By: Steven M. Swirsky and Paul H. Burmeister
In yet another foray into non-union workplace issues, on October 31, 2012, the Office of the General Counsel of the National Labor Relations Board (“NLRB”) issued a pair of Advice Memoranda regarding similar issues with respect to ‘employment at-will’ policies contained in employee handbooks. (Rocha Transportation, 32-CA-086799 PDF and SWH Corporation d/b/a Mimi’s Café, 28-CA-084365 PDF). At issue in each case was at-will disclaimer language in an employee handbook which prohibits the employer’s representatives from entering into employment contracts that could alter an employee’s at-will status.
The employers in these cases, a transportation company and a restaurant chain, each had an employee handbook which contained language regarding their at-will employment policies:
1) The Rocha Transportation Driver Handbook provided:
“No manager, supervisor or employee of Rocha Transportation has any authority to enter into an agreement for employment for any specified period of time or to make an agreement for employment other than at-will. Only the president of the Company has the authority to make any such agreement and then only in writing.”
2) Mimi’s Café Teammate Handbook stated:
“No representative of the Company has authority to enter into an agreement contrary to the foregoing ‘employment at will’ relationship.”
Each handbook required employees to sign a statement to acknowledge receipt of the handbook.
In finding that the two statements did not violate employees’ rights under the National Labor Relations Act, the Office of the General Counsel concluded that these provisions did not violate Section 7 of the Act, since they did not require, “… employees to refrain from seeking to change their at-will status or to agree that their at-will status cannot be changed in any way.” In each case, the statement merely prevented unauthorized representatives of the employer from entering into an employment agreement with their employees.

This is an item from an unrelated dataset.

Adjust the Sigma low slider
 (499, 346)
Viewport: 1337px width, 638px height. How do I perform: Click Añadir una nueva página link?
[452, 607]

The General Counsel distinguished the Rocha Transportation and Mimi’s Café at-will clauses from a recent decision by an Administrative Law Judge in American Red Cross, noting that the Judge’s decision had not been considered by the Board. In American Red Cross, ALJ Gregory Meyerson found that an at-will provision stating, “I further agree that the at-will employment relationship cannot be amended, modified or altered in any way” violated Section 7 because it was essentially a waiver from the employees to not engage in concerted activity to change their at-will status and that any effort to change that status through union representation would be futile.
On the contrary, the General Counsel opined that the at-will language at issue in Rocha Transportation and Mimi’s Café would not inhibit employees from seeking to change to their at-will status with their employer through union representation. He further noted in Rocha Transportation’s at-will provision that the company president could alter the at-will relationship, which recognized the possibility of a collective bargaining agreement.

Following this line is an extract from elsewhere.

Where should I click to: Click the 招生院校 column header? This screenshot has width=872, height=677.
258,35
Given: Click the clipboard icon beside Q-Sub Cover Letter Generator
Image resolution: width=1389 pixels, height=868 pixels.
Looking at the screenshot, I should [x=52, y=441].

Accordingly, the General Counsel, through these Memoranda, has offered a roadmap for creating or revising at-will agreements in employee handbooks that should be found not to interfere with employees’ Section 7 rights. If the at-will provision does not preclude the possibility of altering an employee’s at-will status with their employer, then the NLRB will likely find the provision lawful. However, despite the Memoranda, as none of the three decisions discussed herein have been settled with the NLRB, employers should continue to exercise caution in crafting at-will provisions.
Management Missives
- Management should avoid using any language in its at-will policies which precludes the possibility that .the employee can modify the at-will agreement.
- Management should consider inserting a reference to a management team member who does have the authority to alter an at-will relationship.
- Management should review its at-will policies and revise any portions that may not reflect the language which the General Counsel has found lawful, with the notion that the issue has not yet been settled by the NLRB in a Board decision.